Skyscrapers are built primarily because they are convenient; one can create much real estate from a relatively small ground area.
The central support structure of a skyscraper is its steel skeleton. Steel, which is lighter and stronger than iron, makes it possible to build taller buildings. As a result, steel buildings have become more prevalent in recent years.
Underground Substructure: The base of a skyscraper is supported by an underground substructure. The force of gravity is transferred through vertical columns to the base of the building.
Vertical Columns: The weight of the skyscraper is supported by a group of vertical columns. Each vertical column sits on a spread footing. The column rests directly on a cast-iron plate, which sits on top of a grillage. The grillage is a stack of horizontal steel beams, lined side-by-side in two or more layers. This rests on a thick concrete pad poured directly onto the hard clay under the ground. Once the steel is in place, the entire structure is covered with concrete.
Girder Grids: Each floor is supported by horizontal steel girders running across the vertical columns. Many buildings also have diagonal beams running between the girders, for extra structural support.
Curtain wall: The curtain wall, which makes the outside of the skyscraper, is made of glass and concrete and needs to support only its own weight.
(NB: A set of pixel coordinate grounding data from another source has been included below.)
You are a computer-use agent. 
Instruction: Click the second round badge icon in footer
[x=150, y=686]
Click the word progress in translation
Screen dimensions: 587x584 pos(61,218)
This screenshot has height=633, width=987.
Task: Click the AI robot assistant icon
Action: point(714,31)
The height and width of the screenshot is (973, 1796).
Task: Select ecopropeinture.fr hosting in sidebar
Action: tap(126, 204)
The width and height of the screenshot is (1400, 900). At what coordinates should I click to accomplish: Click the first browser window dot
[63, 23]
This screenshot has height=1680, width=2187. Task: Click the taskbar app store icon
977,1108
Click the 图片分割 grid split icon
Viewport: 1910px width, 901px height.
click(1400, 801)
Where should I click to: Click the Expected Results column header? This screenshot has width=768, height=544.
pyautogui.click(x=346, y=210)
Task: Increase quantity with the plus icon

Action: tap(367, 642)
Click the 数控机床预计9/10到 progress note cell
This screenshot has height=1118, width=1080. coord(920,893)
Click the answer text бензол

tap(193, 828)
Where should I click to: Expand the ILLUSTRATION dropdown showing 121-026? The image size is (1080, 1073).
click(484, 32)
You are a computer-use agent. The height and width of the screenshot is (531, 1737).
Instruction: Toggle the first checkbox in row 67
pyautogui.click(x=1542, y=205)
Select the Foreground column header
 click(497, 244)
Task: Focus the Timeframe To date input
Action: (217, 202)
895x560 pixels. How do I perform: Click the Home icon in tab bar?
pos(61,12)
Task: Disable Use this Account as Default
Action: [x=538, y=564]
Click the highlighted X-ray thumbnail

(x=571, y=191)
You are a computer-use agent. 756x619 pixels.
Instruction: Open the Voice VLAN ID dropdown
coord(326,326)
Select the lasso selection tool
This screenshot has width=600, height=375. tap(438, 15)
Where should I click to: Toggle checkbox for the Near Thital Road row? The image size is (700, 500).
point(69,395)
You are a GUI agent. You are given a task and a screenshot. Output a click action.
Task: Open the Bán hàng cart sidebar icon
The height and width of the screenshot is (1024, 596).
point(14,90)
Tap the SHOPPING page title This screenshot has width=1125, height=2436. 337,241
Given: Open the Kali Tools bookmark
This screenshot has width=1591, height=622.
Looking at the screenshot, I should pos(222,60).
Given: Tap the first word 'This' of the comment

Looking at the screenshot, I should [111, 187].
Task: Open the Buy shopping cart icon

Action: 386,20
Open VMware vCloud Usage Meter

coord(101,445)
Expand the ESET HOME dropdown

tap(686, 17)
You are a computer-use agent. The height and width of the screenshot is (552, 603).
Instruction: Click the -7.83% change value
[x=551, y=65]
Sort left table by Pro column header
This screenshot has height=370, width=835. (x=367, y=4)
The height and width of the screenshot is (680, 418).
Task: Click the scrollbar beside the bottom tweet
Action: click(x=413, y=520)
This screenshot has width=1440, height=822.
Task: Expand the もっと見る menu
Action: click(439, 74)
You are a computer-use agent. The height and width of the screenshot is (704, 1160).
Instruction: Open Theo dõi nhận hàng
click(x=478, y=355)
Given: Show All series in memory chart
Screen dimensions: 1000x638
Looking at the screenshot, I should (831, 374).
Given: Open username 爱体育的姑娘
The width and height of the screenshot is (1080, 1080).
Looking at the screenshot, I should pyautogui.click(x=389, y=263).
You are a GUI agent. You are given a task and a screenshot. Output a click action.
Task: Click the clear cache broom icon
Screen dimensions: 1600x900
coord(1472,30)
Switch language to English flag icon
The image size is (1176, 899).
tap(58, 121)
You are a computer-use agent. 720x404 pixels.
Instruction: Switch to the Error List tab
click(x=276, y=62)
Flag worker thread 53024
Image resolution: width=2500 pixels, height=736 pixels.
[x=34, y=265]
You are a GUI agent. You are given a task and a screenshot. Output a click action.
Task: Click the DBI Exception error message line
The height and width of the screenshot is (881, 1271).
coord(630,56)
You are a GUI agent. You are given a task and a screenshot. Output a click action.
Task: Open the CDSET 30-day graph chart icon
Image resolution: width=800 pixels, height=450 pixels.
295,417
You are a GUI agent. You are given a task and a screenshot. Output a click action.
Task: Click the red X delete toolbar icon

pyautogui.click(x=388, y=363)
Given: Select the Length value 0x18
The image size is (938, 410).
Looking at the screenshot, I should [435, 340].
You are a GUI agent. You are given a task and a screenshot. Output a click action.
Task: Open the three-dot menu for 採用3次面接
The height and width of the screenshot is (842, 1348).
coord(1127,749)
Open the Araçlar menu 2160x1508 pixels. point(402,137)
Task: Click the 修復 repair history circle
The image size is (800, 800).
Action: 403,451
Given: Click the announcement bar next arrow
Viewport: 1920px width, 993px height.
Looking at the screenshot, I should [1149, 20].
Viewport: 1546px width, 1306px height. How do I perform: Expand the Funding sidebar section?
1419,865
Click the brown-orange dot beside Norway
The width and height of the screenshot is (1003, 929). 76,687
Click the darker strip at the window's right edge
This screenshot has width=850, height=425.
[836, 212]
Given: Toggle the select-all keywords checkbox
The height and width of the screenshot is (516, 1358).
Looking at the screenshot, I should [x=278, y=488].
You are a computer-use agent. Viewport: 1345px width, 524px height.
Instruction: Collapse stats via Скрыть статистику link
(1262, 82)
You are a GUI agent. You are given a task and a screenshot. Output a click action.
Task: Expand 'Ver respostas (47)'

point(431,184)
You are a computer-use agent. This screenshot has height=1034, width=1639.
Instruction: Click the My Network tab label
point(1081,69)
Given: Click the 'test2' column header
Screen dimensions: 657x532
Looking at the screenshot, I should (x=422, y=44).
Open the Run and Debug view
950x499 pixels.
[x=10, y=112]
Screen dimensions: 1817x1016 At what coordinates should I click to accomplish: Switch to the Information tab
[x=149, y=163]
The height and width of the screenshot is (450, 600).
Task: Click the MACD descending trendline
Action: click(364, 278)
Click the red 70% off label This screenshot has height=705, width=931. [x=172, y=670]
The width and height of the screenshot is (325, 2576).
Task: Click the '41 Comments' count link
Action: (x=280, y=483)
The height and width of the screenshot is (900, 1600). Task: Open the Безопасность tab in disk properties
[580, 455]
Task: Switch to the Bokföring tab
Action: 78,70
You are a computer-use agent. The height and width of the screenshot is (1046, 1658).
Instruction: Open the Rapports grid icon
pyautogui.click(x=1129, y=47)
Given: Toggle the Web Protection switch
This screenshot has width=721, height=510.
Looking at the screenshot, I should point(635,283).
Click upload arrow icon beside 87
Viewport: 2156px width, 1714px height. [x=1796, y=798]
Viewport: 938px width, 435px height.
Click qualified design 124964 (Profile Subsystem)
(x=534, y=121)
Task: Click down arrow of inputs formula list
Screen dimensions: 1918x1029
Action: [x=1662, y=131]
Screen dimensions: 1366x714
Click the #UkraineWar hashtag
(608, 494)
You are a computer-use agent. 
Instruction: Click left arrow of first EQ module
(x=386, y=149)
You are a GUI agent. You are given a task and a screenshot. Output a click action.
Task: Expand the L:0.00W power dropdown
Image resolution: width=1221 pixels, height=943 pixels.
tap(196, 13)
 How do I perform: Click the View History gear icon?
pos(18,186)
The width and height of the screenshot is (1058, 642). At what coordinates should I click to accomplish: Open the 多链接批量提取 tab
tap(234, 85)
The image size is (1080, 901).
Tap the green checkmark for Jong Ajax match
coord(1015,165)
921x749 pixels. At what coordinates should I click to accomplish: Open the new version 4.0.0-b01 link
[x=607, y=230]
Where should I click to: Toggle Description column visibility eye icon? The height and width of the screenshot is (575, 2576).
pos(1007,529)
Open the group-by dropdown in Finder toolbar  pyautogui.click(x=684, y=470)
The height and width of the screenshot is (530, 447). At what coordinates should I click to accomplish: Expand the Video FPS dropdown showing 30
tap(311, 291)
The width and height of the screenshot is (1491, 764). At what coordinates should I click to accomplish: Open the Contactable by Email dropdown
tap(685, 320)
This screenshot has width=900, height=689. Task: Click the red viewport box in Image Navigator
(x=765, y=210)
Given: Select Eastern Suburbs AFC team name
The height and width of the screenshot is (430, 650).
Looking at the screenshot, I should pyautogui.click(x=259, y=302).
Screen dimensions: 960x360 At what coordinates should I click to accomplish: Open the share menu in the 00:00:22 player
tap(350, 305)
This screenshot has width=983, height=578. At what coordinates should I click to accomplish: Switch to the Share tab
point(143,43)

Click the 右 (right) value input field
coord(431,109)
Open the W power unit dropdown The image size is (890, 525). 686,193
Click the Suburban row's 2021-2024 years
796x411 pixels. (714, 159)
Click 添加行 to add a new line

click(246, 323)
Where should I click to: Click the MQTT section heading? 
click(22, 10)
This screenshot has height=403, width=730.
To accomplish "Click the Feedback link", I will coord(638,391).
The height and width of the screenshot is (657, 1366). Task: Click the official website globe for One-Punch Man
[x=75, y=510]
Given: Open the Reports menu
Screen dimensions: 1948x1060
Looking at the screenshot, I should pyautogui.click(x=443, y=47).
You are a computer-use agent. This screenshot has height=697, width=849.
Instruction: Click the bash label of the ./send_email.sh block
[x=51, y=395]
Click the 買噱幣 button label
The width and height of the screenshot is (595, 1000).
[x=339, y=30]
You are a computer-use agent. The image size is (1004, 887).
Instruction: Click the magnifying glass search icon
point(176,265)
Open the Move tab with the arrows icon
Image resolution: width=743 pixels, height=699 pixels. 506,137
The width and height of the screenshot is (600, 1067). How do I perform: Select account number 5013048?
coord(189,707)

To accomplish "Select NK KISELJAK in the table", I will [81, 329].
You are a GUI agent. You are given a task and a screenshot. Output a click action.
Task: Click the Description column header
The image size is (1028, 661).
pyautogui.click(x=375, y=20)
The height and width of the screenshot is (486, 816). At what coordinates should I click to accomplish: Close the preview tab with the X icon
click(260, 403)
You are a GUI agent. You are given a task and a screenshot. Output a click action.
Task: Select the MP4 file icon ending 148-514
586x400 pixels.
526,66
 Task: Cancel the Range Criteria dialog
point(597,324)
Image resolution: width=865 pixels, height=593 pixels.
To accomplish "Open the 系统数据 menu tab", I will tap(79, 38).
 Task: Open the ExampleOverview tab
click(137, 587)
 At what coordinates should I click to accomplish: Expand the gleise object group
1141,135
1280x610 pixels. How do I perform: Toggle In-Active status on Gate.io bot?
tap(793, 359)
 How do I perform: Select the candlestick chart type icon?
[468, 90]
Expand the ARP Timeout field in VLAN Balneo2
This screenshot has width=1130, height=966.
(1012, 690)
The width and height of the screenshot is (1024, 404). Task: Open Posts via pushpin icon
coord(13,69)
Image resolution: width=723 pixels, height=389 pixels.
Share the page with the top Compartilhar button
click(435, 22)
With the advent of the Bessemer process, the first efficient method for mass steel production, architects moved away from iron.
Fighting the Wind
Where the horizontal girders are attached to the vertical column, the construction crew bolts and welds them on the top, bottom, and side. This makes the steel structure move as one unit, like a pole, as opposed to a flexible skeleton.
Skyscrapers would not have worked without the emergence of elevator technology. Since the first passenger elevator was installed in New York’s Haughwout Department Store in 1857, elevator shafts have been an integral part of skyscraper design.
Building safety is also a major consideration in design. A building is successful only when its architects focus on structural stability, practicality, and occupant satisfaction.